§ Task instructions:
Format the items as a two-column CSV with the columns "instruction" and "reply", one row per item, starting with the line that contains "Task: Expand the Company dropdown menu" and going on through the line that contains "Action: [699, 28]". Put each item's text and its answer in a single quoted field, with line breaks replaced by spaces.
____ Data lines
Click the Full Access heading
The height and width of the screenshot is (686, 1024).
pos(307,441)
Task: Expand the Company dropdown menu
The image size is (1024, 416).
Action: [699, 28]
________
____ Data lines
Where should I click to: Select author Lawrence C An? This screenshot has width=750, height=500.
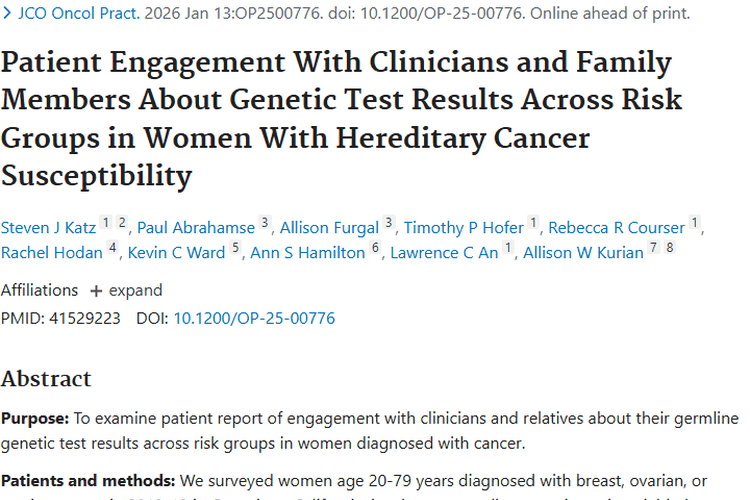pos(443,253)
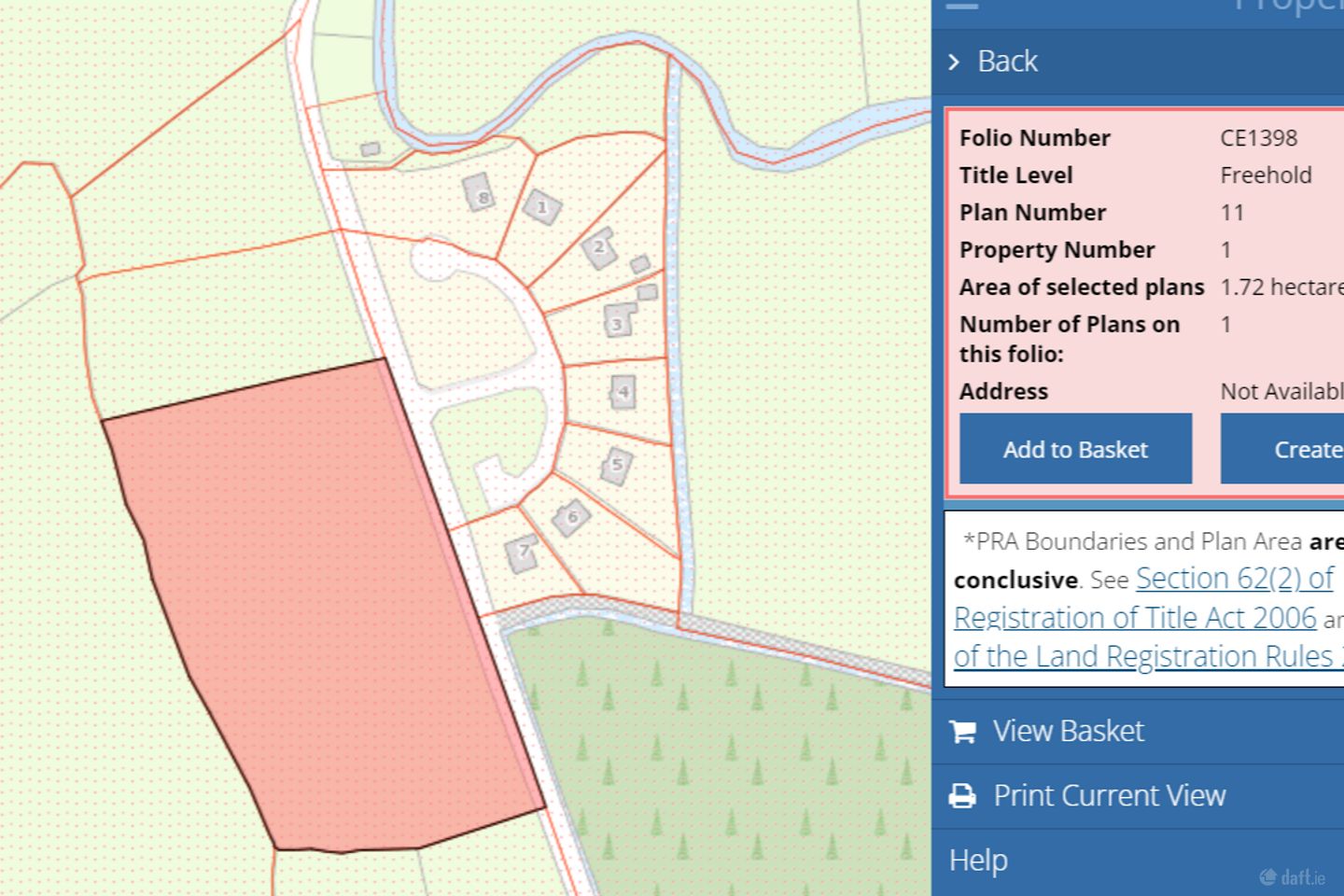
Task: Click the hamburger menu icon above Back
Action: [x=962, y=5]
________
§ Complete output:
instruction,reply
"Task: Expand the Company dropdown menu The image size is (1024, 416).","Action: [699, 28]"